What is required: Take the line that contains "Screen dimensions: 709x635" and all lines after it, up to and including the last line of the data, and write them out exactly; nothing else belongs in the answer.

(Collected data)
[Start of Attachment]

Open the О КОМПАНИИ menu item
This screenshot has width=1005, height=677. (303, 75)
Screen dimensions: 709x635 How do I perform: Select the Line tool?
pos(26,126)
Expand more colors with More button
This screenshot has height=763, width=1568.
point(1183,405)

[End of Attachment]

Expected answer:
Screen dimensions: 709x635 How do I perform: Select the Line tool?
pos(26,126)
Expand more colors with More button
This screenshot has height=763, width=1568.
point(1183,405)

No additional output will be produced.